$SUB - Platform Token
Last updated
Last updated
SUB token holders can vote on proposals that affect the entire Subunit protocol and ecosystem.
Decisions include things like platform-wide fee structures, the introduction of new features or modules, overall treasury management for the protocol, selection of new markets or expansions, and adjustments to reward mechanisms (such as the Subpoints system or staking terms).
In this way, even users who do not own tokens in a particular property (UNIT tokens) can participate in guiding the direction of the Subunit platform if they hold SUB tokens.
SUB Token Allocation
SUB is the governance token at the heart of Subunit’s protocol-level DAO.
Its distribution is carefully designed to ensure a balance between funding the project, empowering the community, and rewarding the team that builds the system.
The total supply of SUB tokens is allocated as follows:
40% – Treasury & Reserves: Forty percent of SUB’s total supply is allocated to the protocol’s treasury or reserves.

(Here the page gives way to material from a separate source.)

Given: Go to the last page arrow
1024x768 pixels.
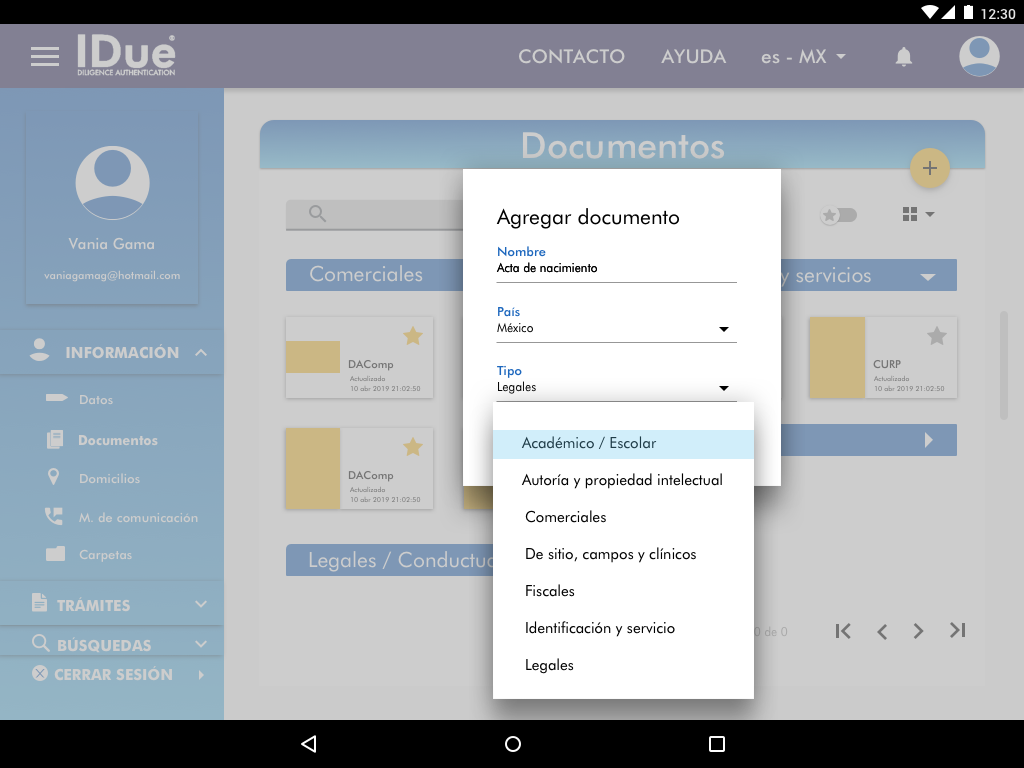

This chunk is meant for supporting the ecosystem and can include tokens that are used for partnerships, future fundraising, liquidity provision, or held as a reserve for unforeseen needs.
The treasury allocation essentially belongs to the Subunit DAO itself; SUB token holders might vote on how to utilize these tokens.
For example, they could be allocated to provide liquidity in the DEX (ensuring markets for SUB or UNIT tokens), or used as incentives for user growth in later stages (if more campaigns are needed beyond the initial seasons), or kept as a rainy-day fund to backstop any shortfalls.
This allocation provides flexibility and strength to the protocol, ensuring it has resources at its disposal.
40% – Community: Forty percent of the SUB supply is set aside to be distributed to the community.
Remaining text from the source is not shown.